Die Ausstattung von JULIA HANSEN nimmt auf dies alles zwar Bezug, wirkt in summa jedoch eher realistisch harmlos. Das Moment des Absurden (literarisches Vorbild hierfür ist vor allem Alfred Jarry mit seinem „Roi Ubu“) spiegelt sich stärker in den teilweise drastisch deformierten Kostümen. Einen dezent ironisierendem Kontrast bietet das Liebespaar (ELIZABETH CRAGG als Amanda und KARIN STROBOS als Amando ausgesprochen schön singend) mit seiner Rokokokleidung, wobei die silberne Rose eine pikante Anspielung abgibt.

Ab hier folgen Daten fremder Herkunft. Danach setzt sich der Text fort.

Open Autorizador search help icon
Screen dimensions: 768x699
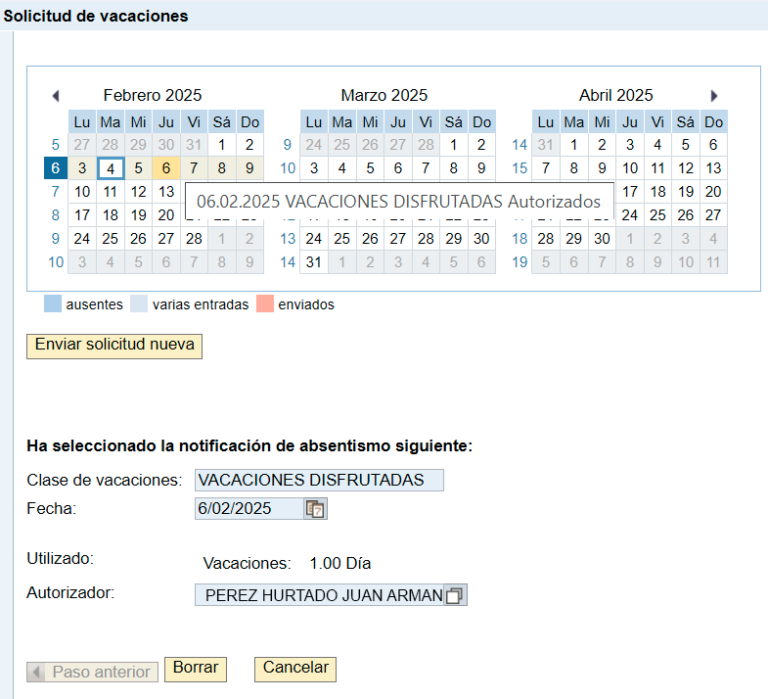point(455,596)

Überhaupt eignet der Inszenierung ein freundlicher Touch, sie offeriert fantasiereiche Bildlösungen, spart auch nicht mit drastischen Erotizismen. Aber Ghelderodes Ausspruch „Ich lächle mit eisernen Zähnen“ findet nur bedingt Niederschlag. Der etwas durchhängende zweite Teil der Aufführung weist darauf hin, dass das Werk per se um einige Grade zu lang ist.

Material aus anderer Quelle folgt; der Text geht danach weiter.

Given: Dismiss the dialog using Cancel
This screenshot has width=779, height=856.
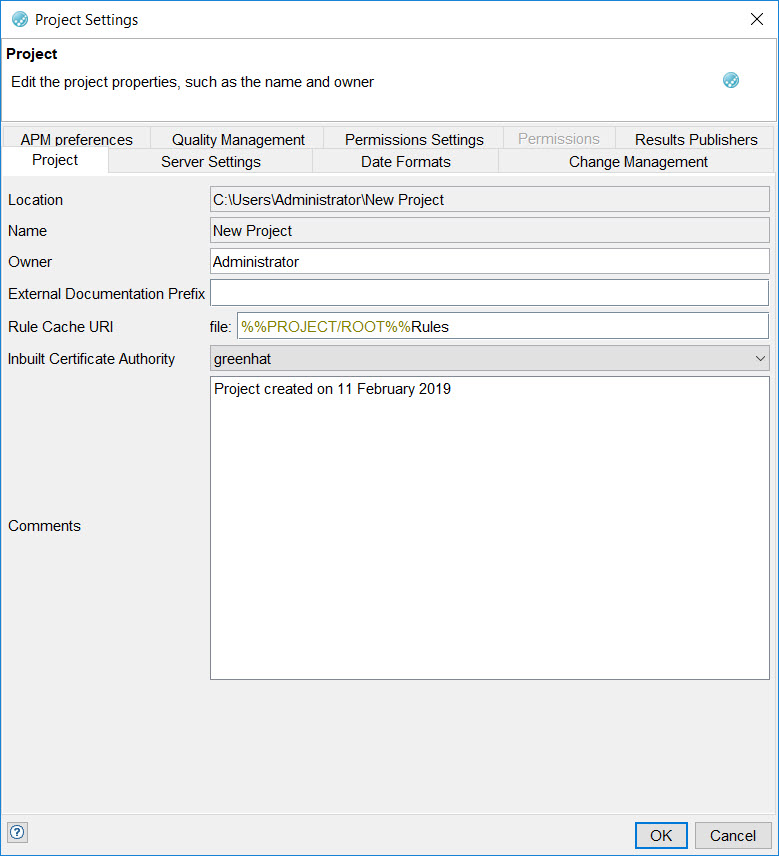Looking at the screenshot, I should (733, 835).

Wirklich „eisern“ ist die messerscharfe Schlagtechnik, die Präzision und Perfektion, mit welcher DIMA SLOBODENIOUK die ESSENER PHILHARMONIKER zu einem kalt blitzenden, auch bruitistischem Klangbild animiert, welches dem Ohr des Hörers nur wenige harmonische Erholungen gönnt. Aber das ist ja auch die schlüssige Absicht Ligetis, welcher gleich zu Beginn der Oper ein grelles Konzert von Autohupen anstimmen lässt und auch später mit extravaganten Geräuschinstrumenten nicht geizt. Geräuschhaft ist seine immer wieder zitathafte Musik auch sonst, manchmal bis zur akustischen Schmerzgrenze. Das erfordert selbst nahezu 40 Jahre nach der Stockholmer Uraufführung immer noch viel Hörtoleranz. Etliche, zufällig aufgeschnappte Kommentare von Premierenbesuchern bestätigten das.

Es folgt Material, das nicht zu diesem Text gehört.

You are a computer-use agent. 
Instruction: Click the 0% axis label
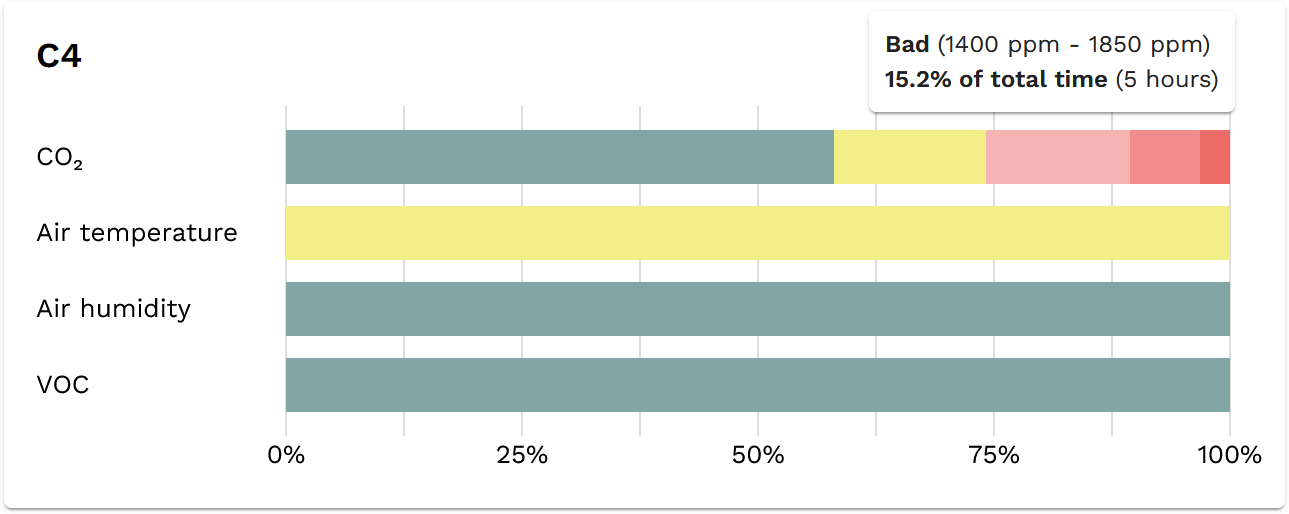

Wenn der Beifall am Schluss einhellig, ja überschäumend war, so galt das nicht zuletzt dem Totaleinsatz des Sängerensembles. HEIKO TRINSINGERs dämonisch aufgeplusterter, mit starker Baritonvitalität aufwartender Nekrotzar war 2013 bereits in Chemnitz zu erleben. Als Piet vom Fass kann RAINER MARIA RÖHR tenoral mal wieder so richtig „ausholen“. URSULA HESSE VON DEN STEINEN als Mescalina zieht ebenfalls mächtig vom Leder, ihren Gatten-Partner übertrumpfend (gleichwohl rollenprall: TIJL FAVEYTS). Die Koloraturvirtuosität von SUSANNE ELMARK (Gepopo und Botticelli-Venus) grenzt fast schon an Wahnsinn, die sehr gefestigte Stimme des jungen englischen Counters JAKE ARDITTI (Go-Go) würde man gerne in einer barocken Partie näher testen. Schließlich noch das skurril übersprudelnde Minister-Duo KAREL LUDVIG und JEFFREY DOWD, wobei der letztgenannte Heldentenor des Hauses neue gesangsdarstellerische Qualitäten an sich erkennen lässt. Mit kleinen Partien ergänzen HARALD WITTKOP (Ruffiack), HOLGER PENNO (Schobiack) und ANDREAS BARONNER (Schabernack) das Ensemble, welches sich durch den immensen Beifall beglückt zeigte, aber wohl auch einigermaßen erschöpft gewesen sein dürfte.